Мои глаза раскрылись сами собой. Повернув голову, я остановила взгляд на Агате. Лицо женщины было искажено отвращением так сильно, что, казалось, она едва сдерживается, чтобы не плюнуть в мою сторону.
Наверное, это был тот самый момент, когда натянутая струна внутри меня лопнула.
Унизительно? Она сказала… унизительно?
Что эта выхоленная накрахмаленная служанка из дворянского дома знает об унижении?
На меня навалилось воспоминание о том дне, после которого на спине у меня появилось клеймо…
Преступников клеймят и казнят на тюремной площади, прилюдно. Для толпы это зрелище. Развлечение. Поэтому обычно в дни казней тюремная площадь запружена людьми. И в тот день людей было — яблоку негде упасть.
Меня и других воров, которых клеймили одновременно со мной, заставили подняться на возвышение для казни. Возвышение — это необходимо. Толпе должно быть все хорошо видно, не так ли? Публика здесь была разная, от простого люда до богатых купцов. Иногда заглядывала и знать, но обычно они скрывали себя, чтобы не быть узнанными.
Меня раздели догола. Так было принято. Любой преступник, которого ожидает наказание, должен быть голым, чтобы испытывать стыд, унижение, а если на дворе зима — еще и лютый холод.

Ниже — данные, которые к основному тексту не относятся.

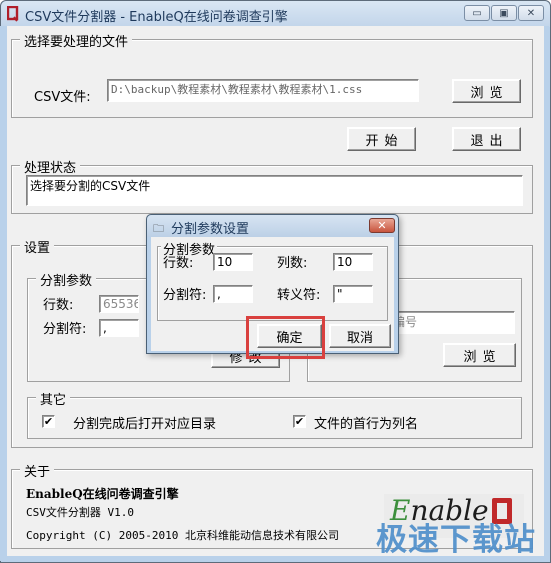  What do you see at coordinates (299, 296) in the screenshot?
I see `dialog-escape-label: 转义符:` at bounding box center [299, 296].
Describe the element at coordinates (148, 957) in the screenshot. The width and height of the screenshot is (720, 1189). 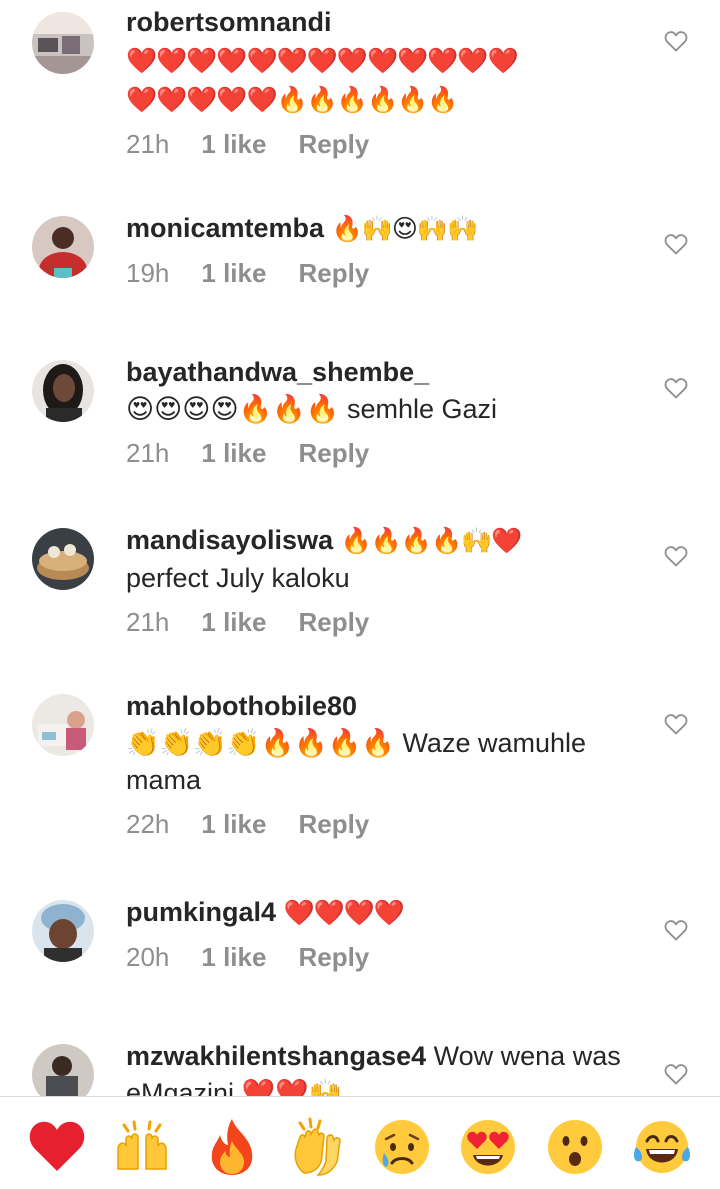
I see `comment-time: 20h` at that location.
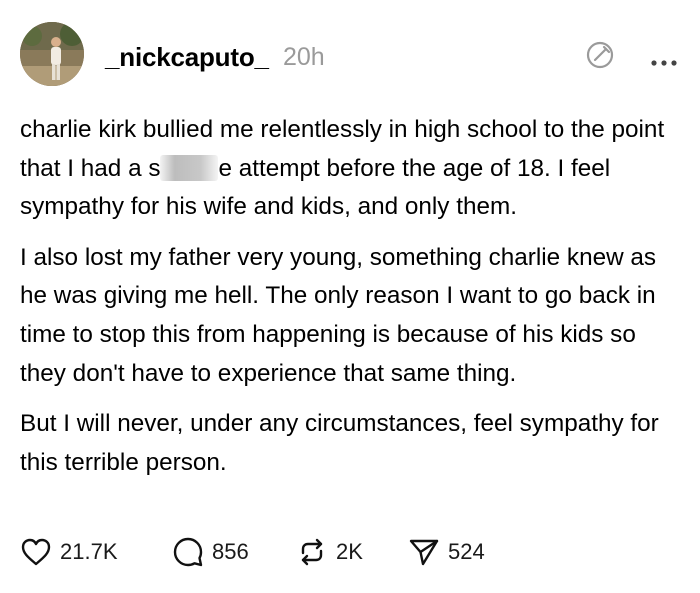 The image size is (700, 593). What do you see at coordinates (304, 57) in the screenshot?
I see `post-time: 20h` at bounding box center [304, 57].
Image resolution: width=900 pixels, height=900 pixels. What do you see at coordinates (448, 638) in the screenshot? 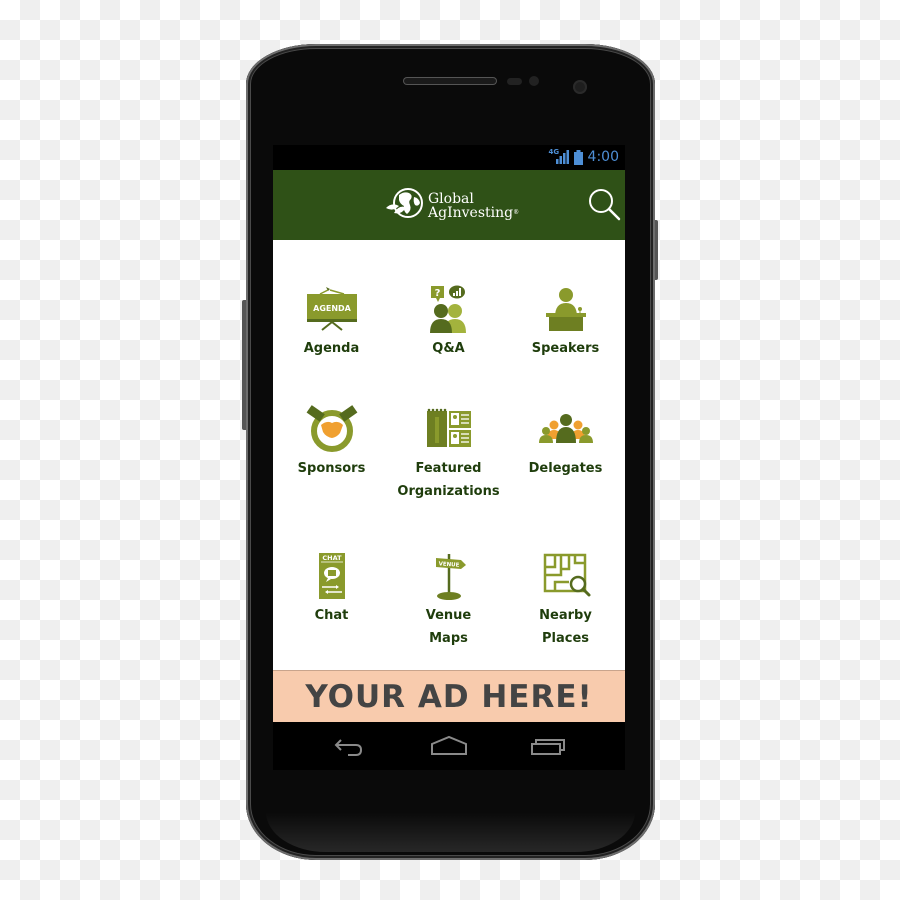
I see `label-line2: Maps` at bounding box center [448, 638].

Я чувствовала, как сальные взгляды мужчин в толпе, от простолюдинов до торговцев, облизывают мою грудь, скользят по животу ниже. Как липкие, слизкие змеи их взглядов проскальзывают между моих голых ног, несмотря на то, что я отчаянно сжимаю их вместе. Мне стыдно. Мне противно и мерзко. Меня пачкают невидимые пальцы, лапают бесстыдно — я знаю, я вижу в глазах этих мужчин, как они представляют, что трогают меня везде, даже там, где меня еще никто никогда не касался. Но уже в следующий момент мне становится все равно, потому что в спину вонзается раскаленное клеймо — и я больше ничего не вижу, слепну от боли. А сквозь эту боль слышу запах горелого…
Она сказала… унижение?!
Теперь уже трясло меня. Трясло как в лихорадке.

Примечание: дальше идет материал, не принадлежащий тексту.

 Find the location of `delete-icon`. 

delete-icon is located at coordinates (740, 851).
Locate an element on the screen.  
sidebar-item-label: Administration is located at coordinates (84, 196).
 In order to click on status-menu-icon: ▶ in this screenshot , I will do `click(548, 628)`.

Я — урожденная де Фракиз. Дочь герцога, которую клеветническое обвинение и вероломный королевский указ лишили семьи, дома и забросили в воровской притон, который стал моим единственным пристанищем. Чтобы выжить — чтобы просто не умереть от голода, — мне пришлось воровать. Уже это было унизительно, и я не сразу смогла переступить через себя. Прошел месяц моего отказничества, пока Тайге не показал мне умершего ребенка в бедном квартале — малыш просто опух от голода. Я не хотела умирать — и Тайге научил меня всему, что должен уметь хороший вор. Но я все равно попалась. Я была плохой воровкой — неумелой и неудачливой. Освоить воровское ремесло хорошо мне не удалось.
И за это я стала клейменной.
Я не смотрела на служанку, но, видя пред мысленным взором ее брезгливо изогнувшийся рот, гадливость в ее глазах, я подумала: «Как ты посмела?». Тяжелой, разъедающей все нутро волной внутри меня поднималась ярость.
«Как ты посмела сказать, что коснуться меня — унижение? После всего, через что я прошла, ты бросаешь такие слова… мне?! Дрянь. Как. Ты. Посмела».
Еще совсем недавно я бы не решилась поднять голову. На дне, когда ты всего лишь пылинка на обочине дороги, тебе даже на ум не приходит, что можно поднять голову, но сейчас… Что-то изменилось во мне. Я знала, почему. Это все он — магистр Грим. Каким-то образом, явившись ко мне в темницу, предложив мне сделку — он как будто дал мне право считать, что я чего-то стою, что я не просто пылинка. И кажется… я ему поверила. Где-то в глубине своего сердца — поверила. Он придал мне сил. Он дал мне веру в себя. Даже если не хотел этого. Даже если это не входило в его планы. Именно его появление в подземелье воров вернуло мне силы снова поверить в себя.